I love the author's archaic prose and complex writing style, because it strongly emphasises the fable-like atmosphere. This kind of prose is not often seen in speculative fiction - except in old tales, some of which are difficult or nearly impossible to find - so this collection is a somewhat exotic reading experience and will please those who love archaic prose. Reading this kind of prose may take a bit of effort on the reader's part, but once you get used to it, you'll find it deeply compelling.

These stories can either be read in one sitting or they can be read separately over a period of days. I recommend reading them separately, because that way you'll be able to think about their contents and you'll get the most out of them. Although at first glance they may appear to be entertaining stories, they have plenty of depth and layers. If you like to think about what you've just read, you'll find these stories entertaining.

The introduction by Brian Stableford is excellent, because it contains useful information about Lady Dilke and her life during the Victorian Era. By reading it, you'll gain more insight into the stories.
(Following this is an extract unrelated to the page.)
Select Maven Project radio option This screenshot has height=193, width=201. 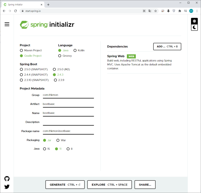click(x=21, y=50)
I like the cover image, because it fits this collection perfectly. The cover shows Adam en Eva (1638) by Rembrandt Harmensz. van Rijn (Rijksmuseum, Amsterdam).

I highly recommend Lady Dilke's The Outcast Spirit and Other Stories to quality-oriented speculative fiction readers and readers who enjoy reading Victorian Era stories, because this kind of fiction is beautiful, complex and a bit difficult to find nowadays. Because the stories in this collection are filled with powerful imagery, strong Gothicness, archaic prose, beauty, melancholia and supernatural elements, it's a memorable and rewarding reading experience.

Highly recommended!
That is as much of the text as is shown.